Wir sind der Meinung – das hat der Fraktionsvorsitzende für meine Fraktion angekündigt –: Über alles kann man reden, auch über Sonderfonds; natürlich. Aber dann muss es ein Gesamtkonzept geben, insbesondere was die Bundeswehr betrifft, in das wir auch eingebunden werden. Einen Blankoscheck der CDU/CSU-Fraktion, den Sie dann irgendwie verwenden, wird es nicht geben. Wir verlangen, in die Diskussion einbezogen zu werden.

(Beifall bei der CDU/CSU)

Wenn wir gemeinsam so handeln, meine sehr verehrten Damen und Herren, dann können wir dafür sorgen, dass ein möglicher militärischer Sieg, der Putin vielleicht gelingen könnte – wir hoffen es alle nicht –, in jedem Fall ein Pyrrhussieg sein wird.
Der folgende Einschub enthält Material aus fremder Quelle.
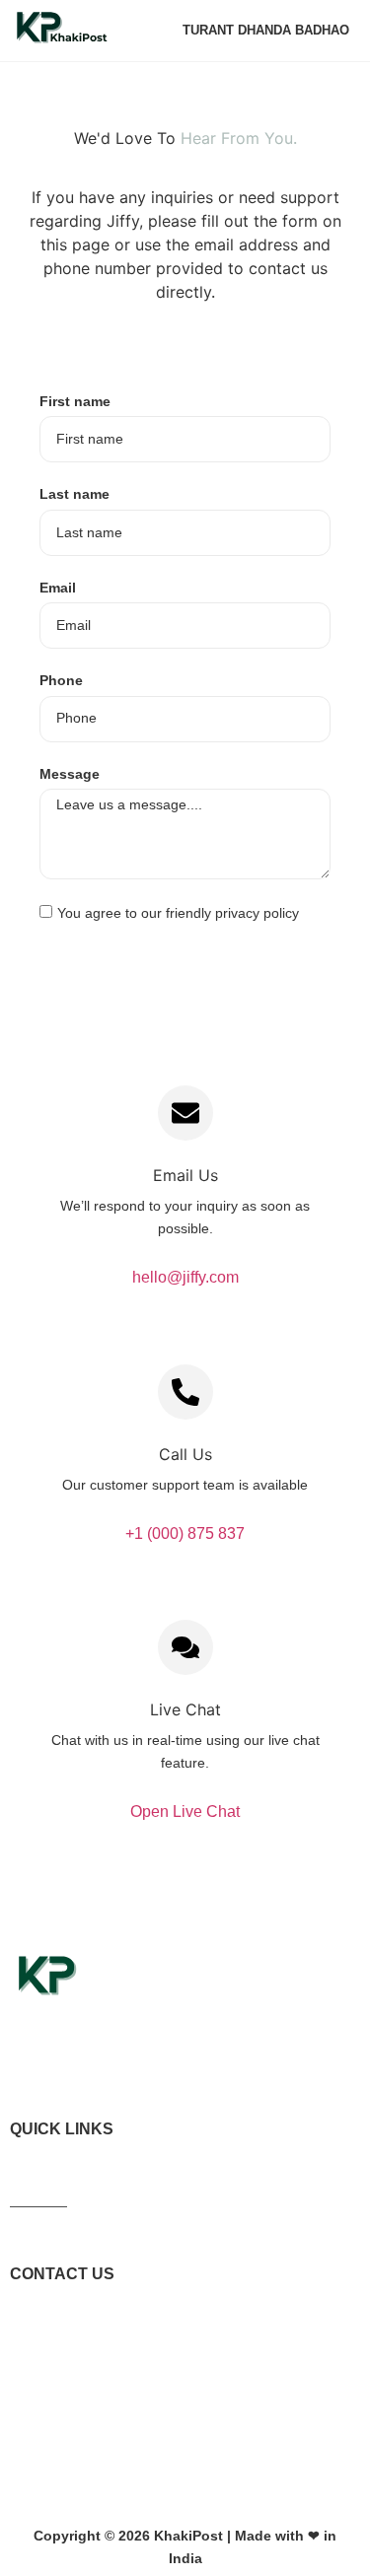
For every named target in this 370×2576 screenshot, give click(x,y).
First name (75, 401)
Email (57, 587)
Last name (74, 494)
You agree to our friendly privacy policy (178, 913)
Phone (61, 680)
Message (69, 774)
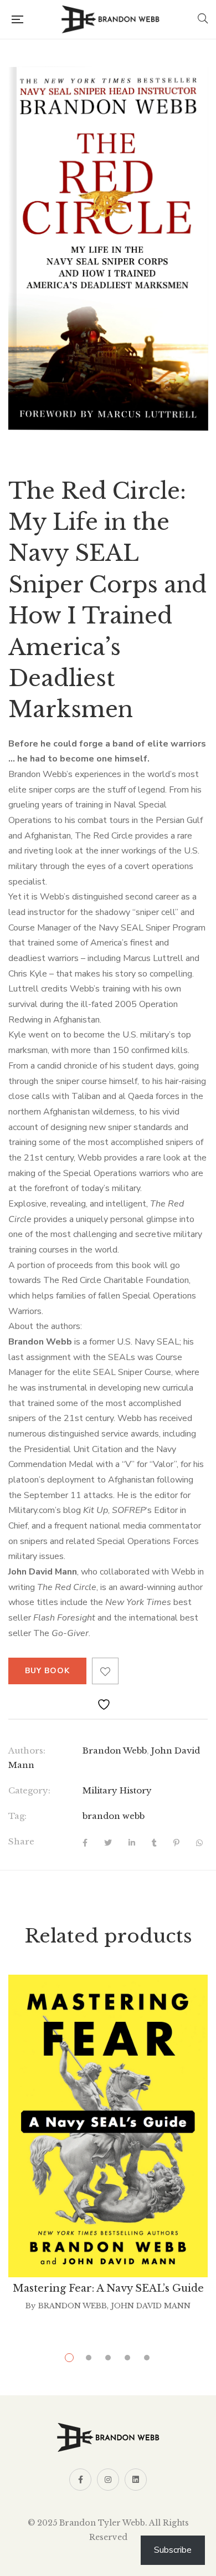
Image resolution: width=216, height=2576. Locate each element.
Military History (117, 1790)
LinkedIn (136, 2479)
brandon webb (114, 1816)
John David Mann (151, 2306)
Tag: (17, 1816)
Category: (29, 1790)
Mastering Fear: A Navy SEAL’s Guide (108, 2288)
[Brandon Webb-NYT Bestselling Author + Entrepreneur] (110, 19)
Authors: (26, 1750)
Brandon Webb (115, 1750)
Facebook (80, 2479)
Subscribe (173, 2550)
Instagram (108, 2479)
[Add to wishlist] (105, 1671)
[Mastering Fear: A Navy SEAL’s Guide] (108, 2126)
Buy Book (47, 1670)
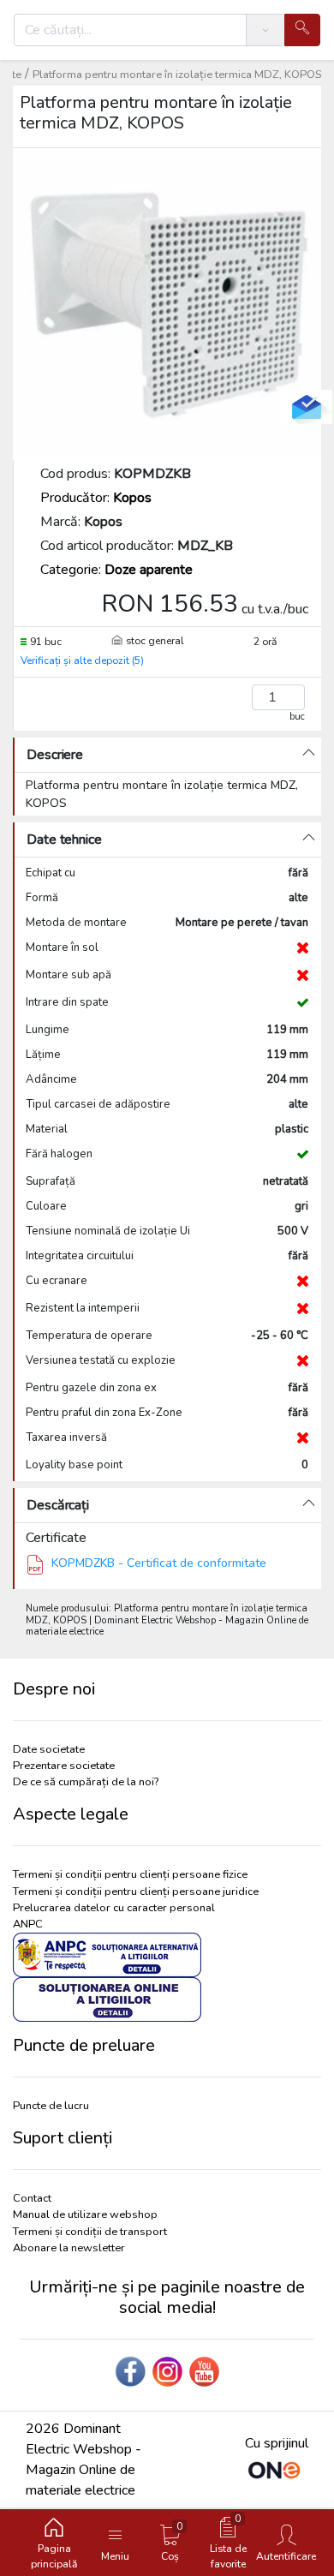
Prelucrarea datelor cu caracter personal (114, 1908)
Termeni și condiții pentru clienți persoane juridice (136, 1891)
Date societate (49, 1749)
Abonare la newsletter (69, 2248)
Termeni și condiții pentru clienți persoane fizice (130, 1874)
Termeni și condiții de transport (90, 2231)
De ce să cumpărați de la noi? (85, 1782)
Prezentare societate (64, 1765)
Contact (32, 2198)
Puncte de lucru (51, 2105)
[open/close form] (306, 407)
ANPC (28, 1924)
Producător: (96, 497)
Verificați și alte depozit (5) (82, 660)
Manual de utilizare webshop (85, 2214)
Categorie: (116, 569)
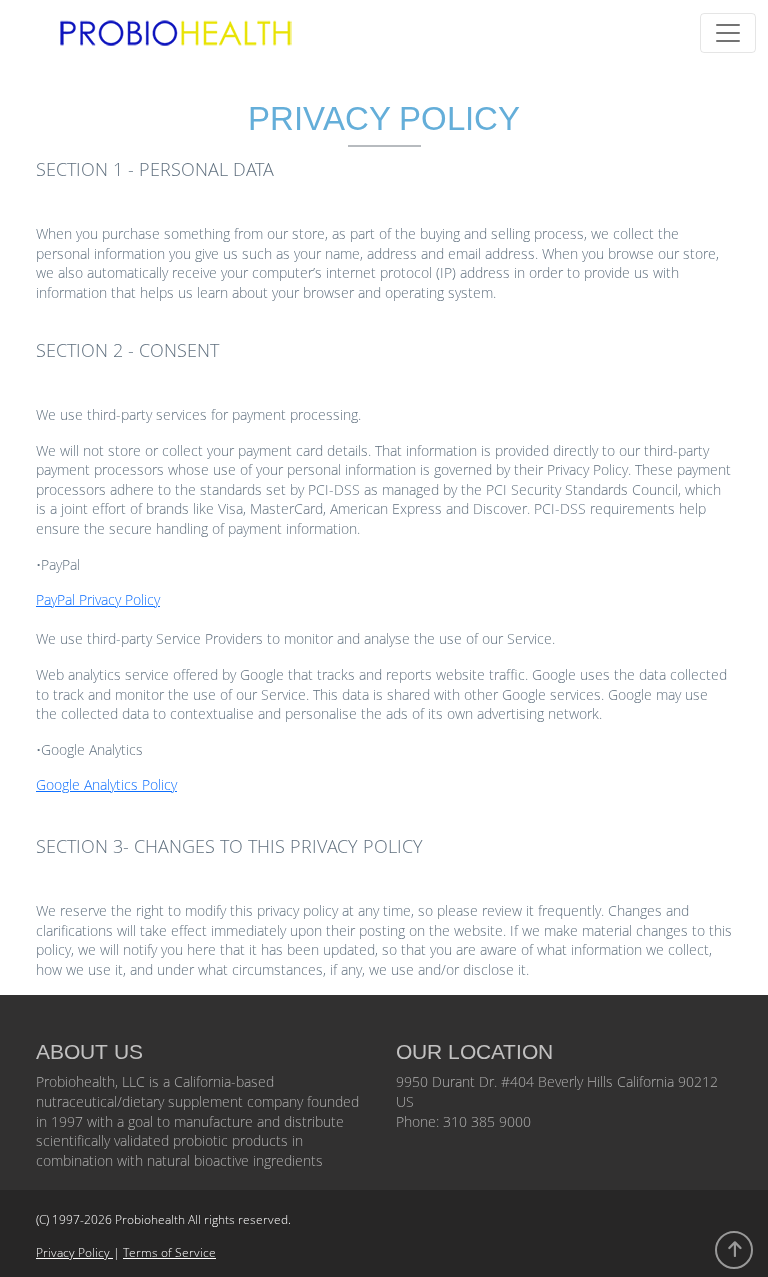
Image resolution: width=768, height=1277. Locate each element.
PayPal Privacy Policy (98, 599)
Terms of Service (169, 1252)
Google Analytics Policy (106, 784)
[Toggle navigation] (728, 33)
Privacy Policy (74, 1252)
Dieser Mann muss sich verantworten, nicht nur vor dem russischen Volk, Kolleginnen und Kollegen der AfD, sondern vor dem Internationalen Strafgerichtshof. Da gehört er hin.

Herzlichen Dank.

(Beifall bei der CDU/CSU, der SPD und der FDP sowie bei Abgeordneten des BÜNDNISSES 90/DIE GRÜNEN)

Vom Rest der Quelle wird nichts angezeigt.